Running Head: STATISTICS – CONFIDENCE INTERVALS 1

CONFIDENCE INTERVALS 5

Course Project - Phase 2

Jessica Seifert

Rasmussen College

January 12, 2018

Question 1

Confidence intervals get used for giving a range of two figures whereby we can expect the population parameter which would include the mean to fall in within. Confidence intervals include confidence levels which get given by a percentage of how sure we are on where the population parameter will fall into the specified range. The confidence interval is calculated using the below formula: (x ̅-E<μ<x ̅+E).

A point estimate is represented as a single value and can also be said to be one statistic.

An example is the best point estimate for a population mean (μ) would be defined as a sample mean (x ̅). This is arguably the best point estimate because we are aware of the value of the entire population`s mean and therefore would take a sample of the population and calculate the sample mean and then use it on our confidence interval formula which would help in figuring the entire range of the whole population.

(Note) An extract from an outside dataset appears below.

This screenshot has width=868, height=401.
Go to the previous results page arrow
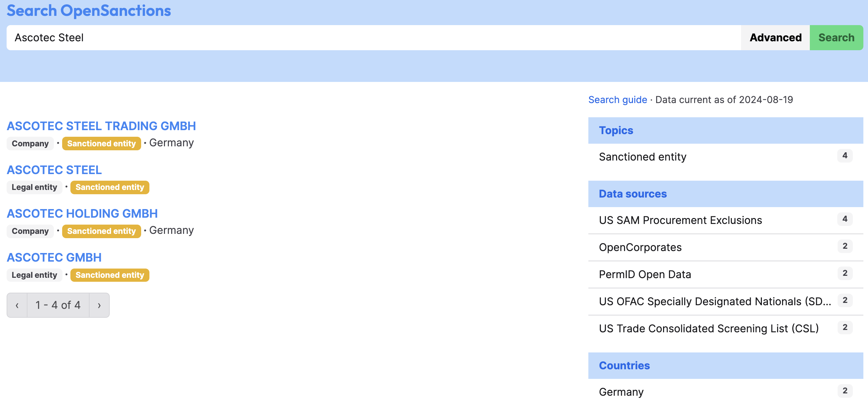tap(17, 305)
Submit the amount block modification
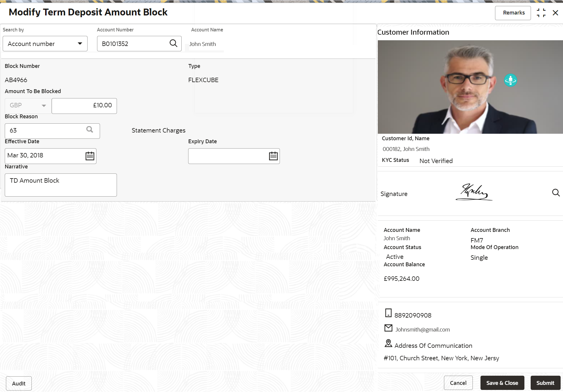The height and width of the screenshot is (392, 563). 545,383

Confidence intervals get used as we are not aware of what is the real value of the population parameter. We, therefore, opt to use a small sample data to help us get a better idea of the data.

Question 2

After reviewing the data in the excel sheet, I found that the sample mean 62,306 although both sample mean and population mean are not the same it’s a reasonable point estimate for the population mean. I found the standard deviation of my spreadsheet is 19,149.21.

Question 3

We already know that the sample mean is (x ̅=62,306) and sample standard deviation (s=19,149.21), we would have to find our margin of error to construct our confidence interval. The formula to see our margin of error when σ is unknown is =t_(α/2) ∙s/√n. To solve this equating we need to find our t critical value corresponding to a 95% confidence level.

Step 1

Degrees of freedom (df) = n-1

364-1 = 363

Alpha (α) = 1-(confidence level/100)

= 1-(95/100)

=0.05

Critical probability (p) = 1-( α/2).

= 05/2 is .025

1-0.25 = p=.975.

Step 2

Use excel formula to find t critical value

=T.INV(.975,363) gives us t_(α/2)=1.967

To calculate margin of error

=1.967*19,149.21/sqrt(364)

E=1,974.261

(x ̅-E<μ<x ̅+E). 62,306 – 1,974.261=60,331.739,

and 62,306 + 1,974.261=64,280.261

The confidence interval in this scenario being (60,331.739 < μ < 64,280.261).

Question 4

This confidence interval means that the population mean of the salaries in Minnesota that range in between $40,000 and $120,000 have a 95% chance of being around $60,331.739 and $64,280.261 a year. The values give a range in which to expect the value of the mean of the population. The sample mean is the midpoint between the two numbers that provide the confidence interval. For this reason, the sample mean is referred to as the best point estimate of the population mean.

Question 5

The confidence intervals are 95% and 99%. This affects the standard deviation since the other factors are constant. As standard deviation changes so do risk, it reduces as one increases the confidence interval. Increase in confidence interval means a subsequent increase in standard deviation.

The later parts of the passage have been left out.